UK Competition watchdog blocks Microsoft’s purchase of Activision Blizzard
The UK’s competition watchdog has blocked Microsoft’s $68.7 billion acquisition of Activision Blizzard, citing concerns about the impact on the cloud gaming industry. According to CMA, the acquisition would have given Microsoft undue power to shape the cloud gaming industry.
The UK’s competition watchdog, the Competition and Markets Authority (CMA) has blocked Microsoft’s $68.7 bn acquisition of Activision Blizzard, citing concerns about the impact on the nascent field of cloud gaming.
According to CMA, the acquisition would have given Microsoft undue power to shape the cloud gaming industry. Microsoft holds an estimated 60-70% share of global cloud gaming services. Additionally, Microsoft has significant strengths in cloud gaming, owning the leading PC operating system (Windows), Xbox, and a global cloud computing infrastructure (Azure and Xbox Cloud Gaming). With this deal, it would acquire important gaming content such as Call of Duty, Overwatch, and World of Warcraft, thus further solidifying its position in the market.
The Guardian reported that the decision is unusual as vertical mergers (between companies that are at different stages in the production process) are generally considered safer than horizontal ones (companies that sell similar products merge, as in this case).

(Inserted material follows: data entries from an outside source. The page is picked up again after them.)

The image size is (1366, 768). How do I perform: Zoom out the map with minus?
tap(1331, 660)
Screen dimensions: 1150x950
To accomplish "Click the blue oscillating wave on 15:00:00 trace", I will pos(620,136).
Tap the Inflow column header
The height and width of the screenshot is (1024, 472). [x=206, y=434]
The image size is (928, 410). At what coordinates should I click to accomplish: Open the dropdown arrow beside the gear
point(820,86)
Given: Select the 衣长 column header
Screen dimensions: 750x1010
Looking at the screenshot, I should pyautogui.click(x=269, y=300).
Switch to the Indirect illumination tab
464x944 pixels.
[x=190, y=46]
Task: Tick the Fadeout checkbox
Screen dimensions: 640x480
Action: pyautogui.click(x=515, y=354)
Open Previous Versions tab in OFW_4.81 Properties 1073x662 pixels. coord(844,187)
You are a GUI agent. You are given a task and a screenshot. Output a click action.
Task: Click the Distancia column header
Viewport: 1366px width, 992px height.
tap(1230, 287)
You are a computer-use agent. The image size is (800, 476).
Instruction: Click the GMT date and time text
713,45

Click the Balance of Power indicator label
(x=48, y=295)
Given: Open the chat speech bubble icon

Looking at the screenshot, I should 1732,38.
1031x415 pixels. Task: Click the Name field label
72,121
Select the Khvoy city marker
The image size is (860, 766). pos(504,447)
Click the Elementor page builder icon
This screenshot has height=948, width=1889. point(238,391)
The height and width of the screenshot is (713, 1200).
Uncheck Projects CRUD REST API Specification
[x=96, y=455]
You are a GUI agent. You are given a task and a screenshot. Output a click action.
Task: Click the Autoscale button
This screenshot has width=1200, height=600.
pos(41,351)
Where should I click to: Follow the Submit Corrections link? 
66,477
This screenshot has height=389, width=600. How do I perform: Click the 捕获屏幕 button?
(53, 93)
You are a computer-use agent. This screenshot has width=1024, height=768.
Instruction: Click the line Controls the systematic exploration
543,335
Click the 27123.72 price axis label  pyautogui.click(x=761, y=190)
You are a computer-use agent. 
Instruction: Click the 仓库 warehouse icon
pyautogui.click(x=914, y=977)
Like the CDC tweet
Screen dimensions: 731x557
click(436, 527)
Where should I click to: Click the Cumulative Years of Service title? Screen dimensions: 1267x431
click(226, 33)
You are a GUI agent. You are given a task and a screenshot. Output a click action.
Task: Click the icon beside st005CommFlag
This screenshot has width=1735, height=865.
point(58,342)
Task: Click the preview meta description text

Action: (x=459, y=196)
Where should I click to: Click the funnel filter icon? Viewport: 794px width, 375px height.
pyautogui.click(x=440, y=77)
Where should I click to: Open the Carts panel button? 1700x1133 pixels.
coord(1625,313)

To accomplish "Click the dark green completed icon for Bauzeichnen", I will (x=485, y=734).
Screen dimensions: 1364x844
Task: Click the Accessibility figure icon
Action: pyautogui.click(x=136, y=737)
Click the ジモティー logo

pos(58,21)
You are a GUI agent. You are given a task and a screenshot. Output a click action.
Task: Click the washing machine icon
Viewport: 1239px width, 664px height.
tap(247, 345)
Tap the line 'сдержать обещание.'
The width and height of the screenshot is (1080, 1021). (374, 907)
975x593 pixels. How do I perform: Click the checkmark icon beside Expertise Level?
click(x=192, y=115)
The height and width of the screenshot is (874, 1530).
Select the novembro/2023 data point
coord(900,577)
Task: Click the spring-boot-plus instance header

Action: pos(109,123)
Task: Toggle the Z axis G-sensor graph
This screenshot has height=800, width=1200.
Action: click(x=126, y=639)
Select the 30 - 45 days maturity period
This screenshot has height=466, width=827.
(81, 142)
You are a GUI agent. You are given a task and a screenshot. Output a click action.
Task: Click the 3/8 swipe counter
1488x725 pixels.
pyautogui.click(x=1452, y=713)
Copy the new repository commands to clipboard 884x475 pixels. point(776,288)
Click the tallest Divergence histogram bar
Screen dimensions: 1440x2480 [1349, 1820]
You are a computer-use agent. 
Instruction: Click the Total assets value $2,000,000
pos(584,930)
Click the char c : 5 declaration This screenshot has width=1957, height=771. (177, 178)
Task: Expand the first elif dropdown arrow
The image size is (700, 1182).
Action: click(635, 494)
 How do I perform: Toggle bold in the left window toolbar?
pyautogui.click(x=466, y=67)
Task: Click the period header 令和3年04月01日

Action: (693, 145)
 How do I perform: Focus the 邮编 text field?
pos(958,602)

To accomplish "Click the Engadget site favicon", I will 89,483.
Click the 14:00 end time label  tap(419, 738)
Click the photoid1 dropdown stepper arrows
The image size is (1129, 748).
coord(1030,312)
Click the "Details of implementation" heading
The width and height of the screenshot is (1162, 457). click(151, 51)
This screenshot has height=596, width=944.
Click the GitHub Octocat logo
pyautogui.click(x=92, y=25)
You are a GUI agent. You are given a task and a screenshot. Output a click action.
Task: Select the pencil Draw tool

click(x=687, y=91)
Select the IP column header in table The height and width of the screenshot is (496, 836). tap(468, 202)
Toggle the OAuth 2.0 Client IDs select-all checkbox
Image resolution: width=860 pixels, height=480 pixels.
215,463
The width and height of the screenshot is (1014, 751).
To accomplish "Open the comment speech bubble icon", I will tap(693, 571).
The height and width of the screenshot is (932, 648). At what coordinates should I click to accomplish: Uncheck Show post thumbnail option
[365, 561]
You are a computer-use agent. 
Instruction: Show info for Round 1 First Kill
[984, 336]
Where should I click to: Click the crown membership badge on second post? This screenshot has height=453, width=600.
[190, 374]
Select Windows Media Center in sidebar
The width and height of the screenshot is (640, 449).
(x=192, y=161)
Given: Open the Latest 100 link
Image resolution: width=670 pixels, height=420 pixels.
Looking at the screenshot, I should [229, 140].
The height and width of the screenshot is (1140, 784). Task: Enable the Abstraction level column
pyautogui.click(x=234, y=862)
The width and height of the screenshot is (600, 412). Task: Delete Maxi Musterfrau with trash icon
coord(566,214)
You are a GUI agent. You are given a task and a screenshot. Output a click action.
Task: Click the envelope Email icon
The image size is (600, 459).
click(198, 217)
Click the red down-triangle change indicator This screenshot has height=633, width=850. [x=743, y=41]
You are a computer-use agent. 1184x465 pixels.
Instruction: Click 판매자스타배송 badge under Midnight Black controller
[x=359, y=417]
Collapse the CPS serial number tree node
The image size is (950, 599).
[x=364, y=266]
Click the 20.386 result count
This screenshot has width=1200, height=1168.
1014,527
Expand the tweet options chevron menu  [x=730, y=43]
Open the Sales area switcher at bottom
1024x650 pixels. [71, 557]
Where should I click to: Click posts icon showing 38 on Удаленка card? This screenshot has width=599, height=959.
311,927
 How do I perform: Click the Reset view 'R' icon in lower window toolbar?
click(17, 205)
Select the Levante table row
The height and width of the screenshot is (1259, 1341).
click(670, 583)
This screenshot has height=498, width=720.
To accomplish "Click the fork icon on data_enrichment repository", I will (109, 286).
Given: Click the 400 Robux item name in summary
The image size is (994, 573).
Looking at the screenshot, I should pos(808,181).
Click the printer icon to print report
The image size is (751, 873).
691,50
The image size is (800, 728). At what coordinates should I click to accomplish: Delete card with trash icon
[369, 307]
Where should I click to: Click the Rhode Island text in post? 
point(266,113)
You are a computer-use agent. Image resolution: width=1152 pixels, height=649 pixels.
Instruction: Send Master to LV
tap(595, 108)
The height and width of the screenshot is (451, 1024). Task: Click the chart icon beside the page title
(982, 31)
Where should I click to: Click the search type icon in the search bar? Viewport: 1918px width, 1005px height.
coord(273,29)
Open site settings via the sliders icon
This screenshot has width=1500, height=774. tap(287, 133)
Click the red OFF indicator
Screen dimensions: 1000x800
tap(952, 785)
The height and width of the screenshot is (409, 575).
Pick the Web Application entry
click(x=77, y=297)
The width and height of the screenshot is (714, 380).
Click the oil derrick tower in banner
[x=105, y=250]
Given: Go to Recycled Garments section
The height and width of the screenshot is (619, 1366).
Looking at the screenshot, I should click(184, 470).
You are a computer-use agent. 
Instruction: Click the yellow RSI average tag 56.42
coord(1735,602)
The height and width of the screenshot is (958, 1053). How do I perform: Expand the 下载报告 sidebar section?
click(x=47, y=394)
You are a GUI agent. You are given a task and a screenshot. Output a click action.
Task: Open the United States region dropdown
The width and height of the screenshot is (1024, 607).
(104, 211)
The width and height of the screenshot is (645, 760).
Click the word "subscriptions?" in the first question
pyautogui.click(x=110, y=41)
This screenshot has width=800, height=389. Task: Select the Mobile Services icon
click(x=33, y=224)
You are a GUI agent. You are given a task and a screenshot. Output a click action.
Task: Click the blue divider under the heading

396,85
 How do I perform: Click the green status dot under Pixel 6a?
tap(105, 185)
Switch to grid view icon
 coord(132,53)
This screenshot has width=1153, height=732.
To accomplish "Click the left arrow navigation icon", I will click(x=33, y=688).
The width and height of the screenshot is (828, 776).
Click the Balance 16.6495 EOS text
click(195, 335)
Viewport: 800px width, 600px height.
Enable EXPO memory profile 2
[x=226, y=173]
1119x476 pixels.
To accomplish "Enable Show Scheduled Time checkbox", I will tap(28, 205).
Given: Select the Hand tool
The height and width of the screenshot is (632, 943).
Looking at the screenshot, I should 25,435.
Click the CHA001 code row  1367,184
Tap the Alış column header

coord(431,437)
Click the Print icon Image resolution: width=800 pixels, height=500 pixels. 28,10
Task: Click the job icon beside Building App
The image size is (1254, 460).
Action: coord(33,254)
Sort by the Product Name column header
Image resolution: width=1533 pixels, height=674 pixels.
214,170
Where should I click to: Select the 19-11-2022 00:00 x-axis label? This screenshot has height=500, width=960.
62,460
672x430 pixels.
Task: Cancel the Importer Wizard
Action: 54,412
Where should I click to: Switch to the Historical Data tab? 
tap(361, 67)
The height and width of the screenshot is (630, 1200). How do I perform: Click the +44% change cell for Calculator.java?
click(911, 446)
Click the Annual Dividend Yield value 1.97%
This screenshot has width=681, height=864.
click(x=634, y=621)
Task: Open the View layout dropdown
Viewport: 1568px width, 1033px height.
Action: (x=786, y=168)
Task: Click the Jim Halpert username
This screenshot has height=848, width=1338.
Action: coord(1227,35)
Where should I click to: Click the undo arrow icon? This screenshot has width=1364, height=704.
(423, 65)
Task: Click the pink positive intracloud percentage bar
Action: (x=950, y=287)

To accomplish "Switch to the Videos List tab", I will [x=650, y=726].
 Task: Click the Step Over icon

For Microsoft to be able to finalise the acquisition of Activision Blizzard, regulatory bodies in the UK, the US, and the EU needed to give their approval. Currently, US and EU regulators have not yet decided whether or not they will approve the agreement. Meanwhile, both Microsoft and Activision intend to appeal the CMA’s decision. Activision Blizzard and Microsoft have further warned that the decision will discourage technology innovation and investment in the UK.